EXERCISE PROMPT: Could you transcribe every record below exactly as written, leaving out any pictures?

[Extracted records]
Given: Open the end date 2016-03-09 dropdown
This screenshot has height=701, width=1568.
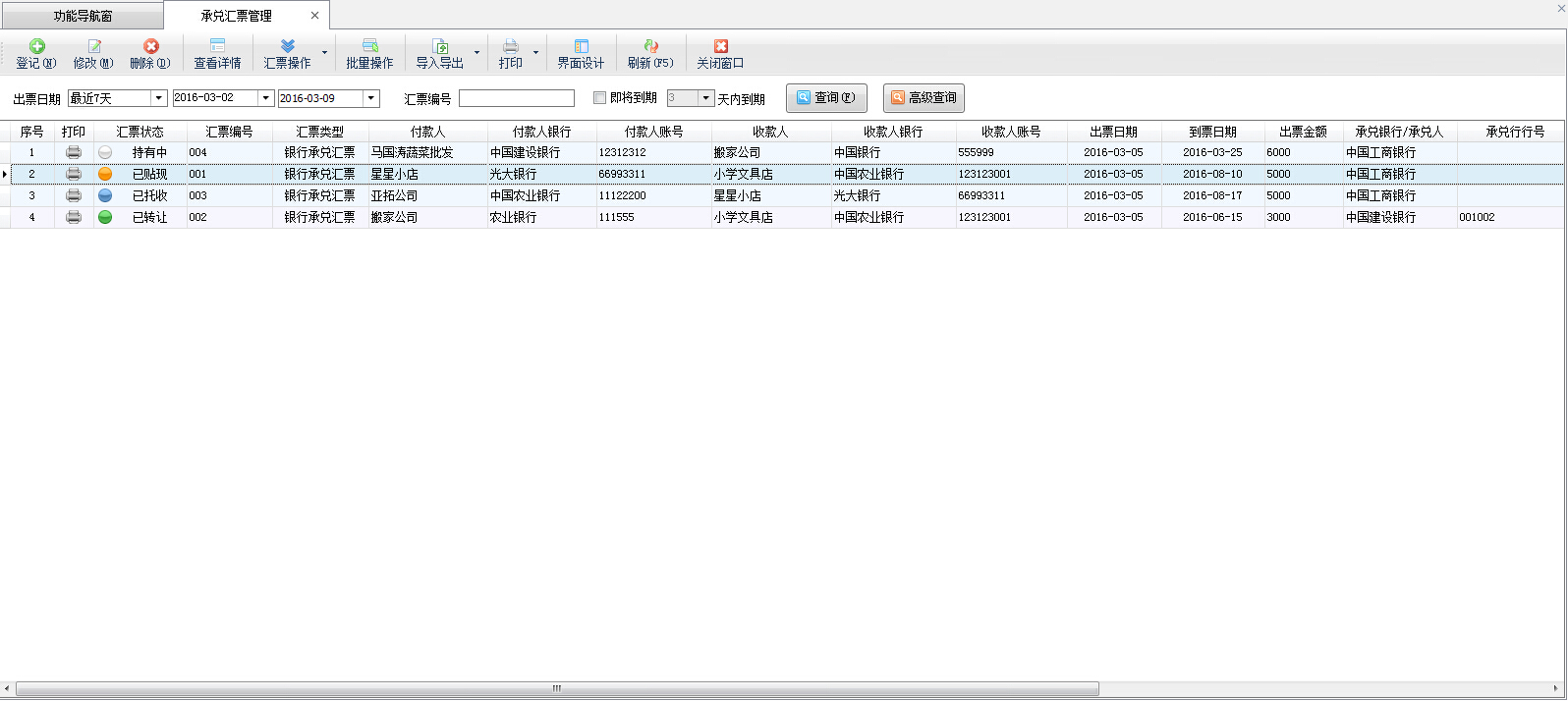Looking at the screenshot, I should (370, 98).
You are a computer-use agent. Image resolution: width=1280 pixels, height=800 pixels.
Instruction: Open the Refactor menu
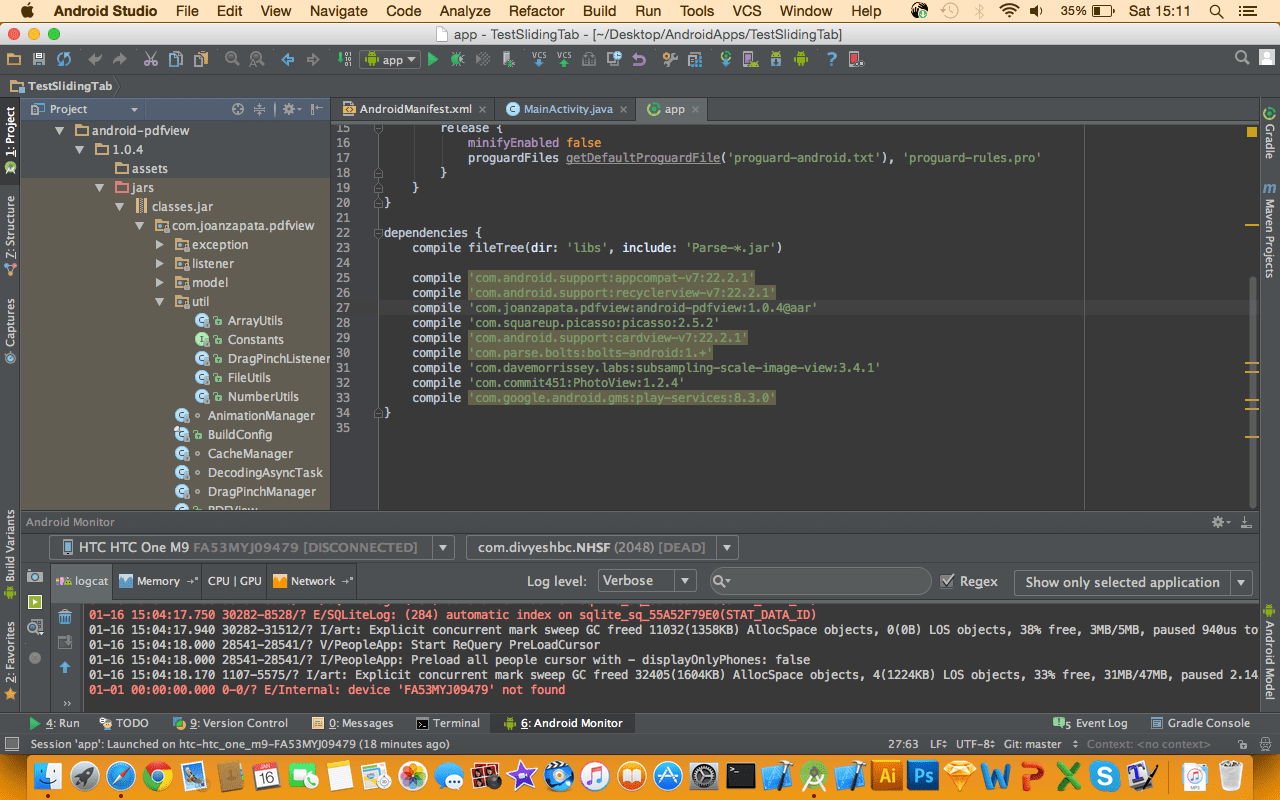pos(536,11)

ANSWER SPACE:
Given: Open the end date 2016-03-09 dropdown
This screenshot has height=701, width=1568.
Looking at the screenshot, I should (370, 98).
You are a computer-use agent. Image resolution: width=1280 pixels, height=800 pixels.
Instruction: Open the Refactor menu
pos(536,11)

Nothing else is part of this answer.